Duo turned on his heels and headed towards the door with a casual wave over his shoulder. "I'll see you around. Maybe at Fieder's one day."
"Make sure I'm drinking alone before you say hi, then," Cesar answered with a bleak smile. "Watch your back on your way out. Be safe, kid."
"You too, man."
Wufei followed Duo out without a word. They dodged down the alley and walked swiftly towards the sector's wall and the small airlock they'd used on their way in.
"He knew about me," Wufei said when they stopped in the shadows of a building to let a small group of friends walk by, talking amongst themselves.
"Yeah. Cesar is...he's someone who helps me around here. A contact."
"Ex-OZ." It wasn't a question. Wufei had met - and killed - too many of Cesar's peers to be mistaken in this. Probably a non-com officer, either suits or heavy infantry.
"A lotta people in Zap are, that or Alliance" Duo informed him with a shrug, eyes on the men passing by.
That explained a lot. It didn't explain the genuine concern in Cesar's eyes when he'd told Duo to be careful. Wufei wondered how the two men had met and formed a bond of such trust that Duo would let Cesar know who Wufei was, and Heero before him.
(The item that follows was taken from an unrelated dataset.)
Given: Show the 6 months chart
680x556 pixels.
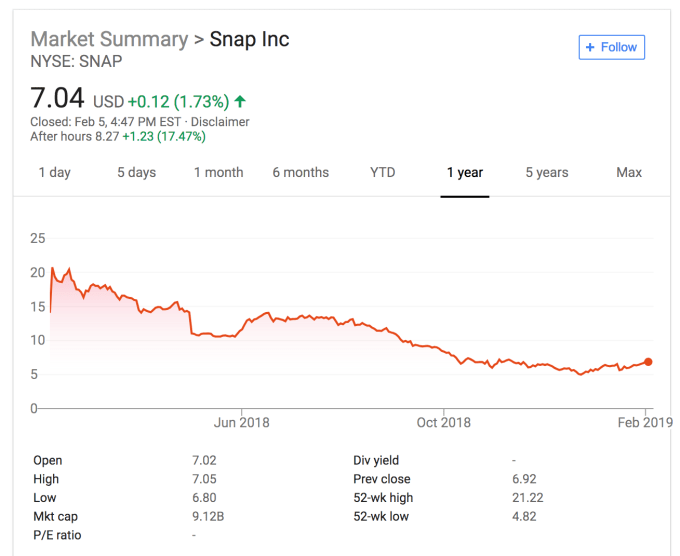Looking at the screenshot, I should 300,173.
Duo's pace accelerated and his head came up as they neared the lock. There were five people sitting on a porch step half a block away, Wufei noted with concern. They'd not been there before. The men weren't looking their way, and in Freeport that was a bit odd in itself. Wufei judged the distance. If they had to, he and Duo could run for it. They were faster than anybody around here, and Duo had shown he knew the ins and outs of all the sectors they'd traversed to get here. If they could get out of the service tunnel beyond the lock, they could easily lose any pursuers in the alleys and sheds in the next sector over. Wufei kept a close eye on the men as Duo hit the lock's release.
A hiss warned him. Duo took a quick step back and Wufei did the same, hand on his sword hilt. There was someone already in the airlock. Several someones.
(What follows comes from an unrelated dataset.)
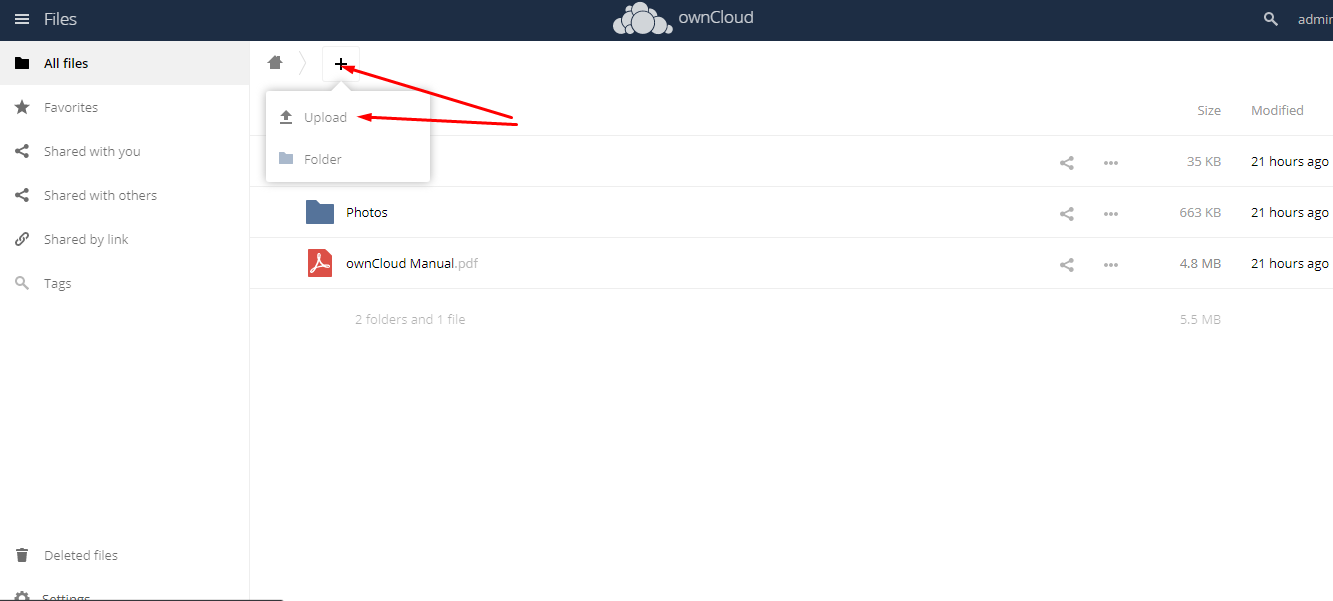Image resolution: width=1333 pixels, height=601 pixels.
Task: Open the Photos folder
Action: pyautogui.click(x=367, y=212)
The sparse lighting of the service tunnel glinted off a long knife. Wufei heard the men behind them stand up from the porch, and more coming down the street, blocking them in.
End Part 8
Part 9 Author's Notes: A little disclaimer on politics! (You knew this was coming, right?)
Just in case anyone was wondering, lil' Maldoror is not an anarchist. None of the political views expressed in this fic are my own, yadda yadda. I'm just having fun exploring ways a closed colony such as this might work, after decades of war, and above all, how two lovely bishies move and evolve in this environment (mustn't forget the bishies... ).